An Endiama official verified the authenticity of the video and also confirmed that the licenses were, indeed, offered to new investors.
The news agency added that a source from the local diamond industry, whose identity Reuters did not reveal, said dos Santos had previously owned the Camafuca-Camazambo and Chiri licenses, which were meant for diamond exploration.
Aside from these licenses, miners also discussed the Mulepe, Sangamina and Tchiegi licenses during the closed-door meeting. They all covered areas in Lunda Norte and Lunda Sul, which are the country’s diamond-rich provinces in the northeast.
The wealthiest woman in the region today, dos Santos reportedly used her father’s influence to acquire major stakes in many blue-chip firms across several sectors, including banking, telecommunications and media, per Forbes. The family has been strongly influential in Angola until José Eduardo dos Santos departed from his position last year.
João Lourenço then became the successor to the said position last September, and he has since launched a crackdown against family monopolies in a bid to open Angola to varied investors. The clampdown has also been geared against the former presidential family to loosen its latch on Angola.
In November last year, Reuters reported that Lourenço dismissed Isabel as Sonangol’s chairwoman. The company is considered as Angola’s biggest oil company. On March 2, 2018, the government started an investigation into an alleged illegal transfer of $38 million to a Dubai-based firm, an incident that reportedly took place when she was at Sonangol’s helm.

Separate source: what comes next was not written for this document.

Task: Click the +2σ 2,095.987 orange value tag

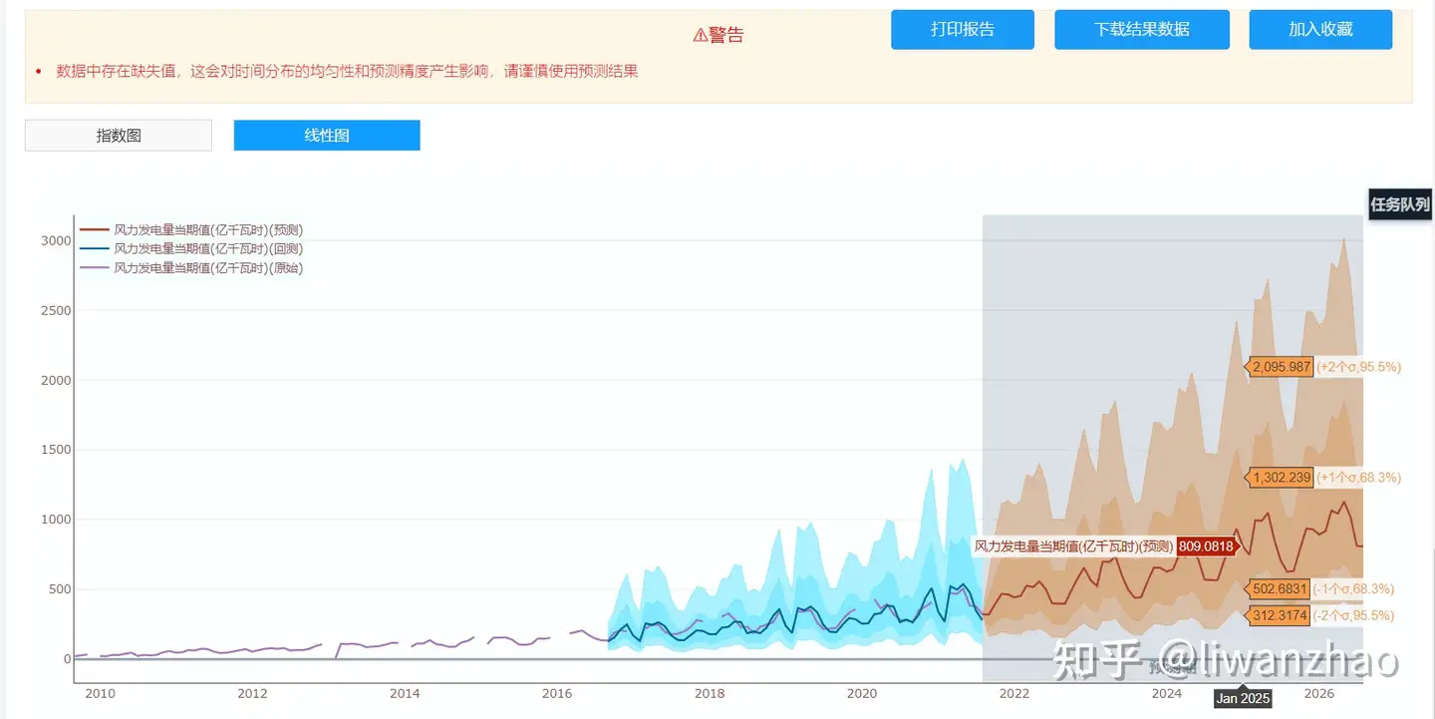Action: pyautogui.click(x=1281, y=367)
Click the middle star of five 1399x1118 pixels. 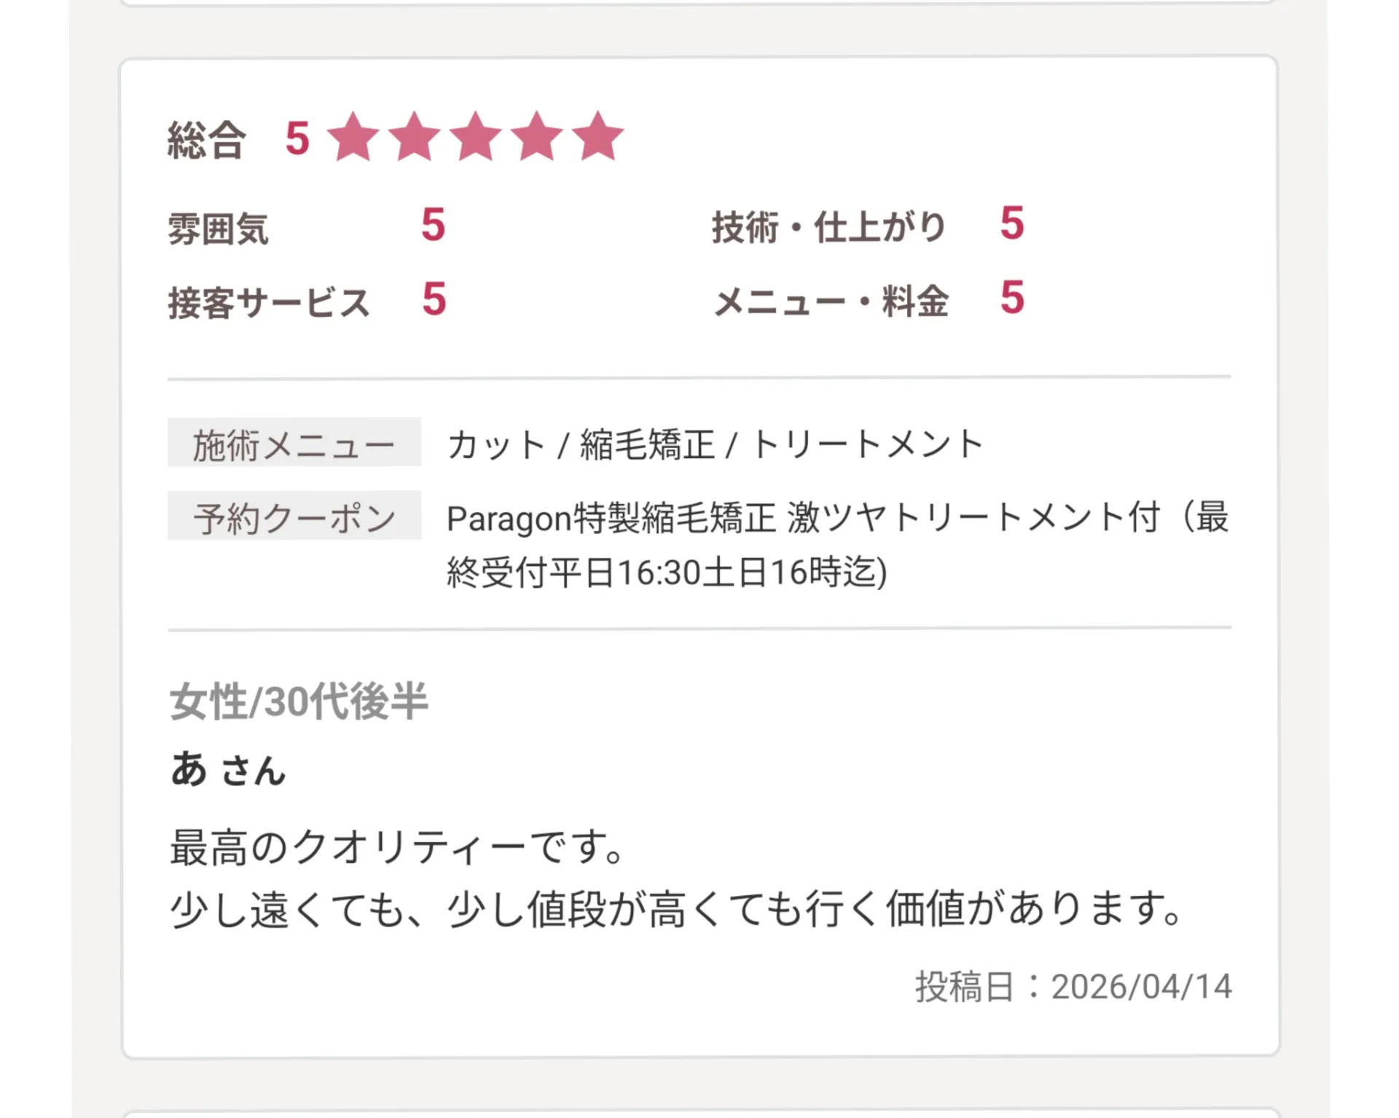click(476, 137)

A country in the South African nation, Angola is ranked the fifth biggest diamond producer in the world even as its vast resources remain untapped. Several of its mining territories remain laden with conflict and its business scene isolated from global development. Its lone diamond investor is Russian diamond mining company Alrosa, which has a stake in one of the world’s largest diamond reserves in the country, the Catoca mine.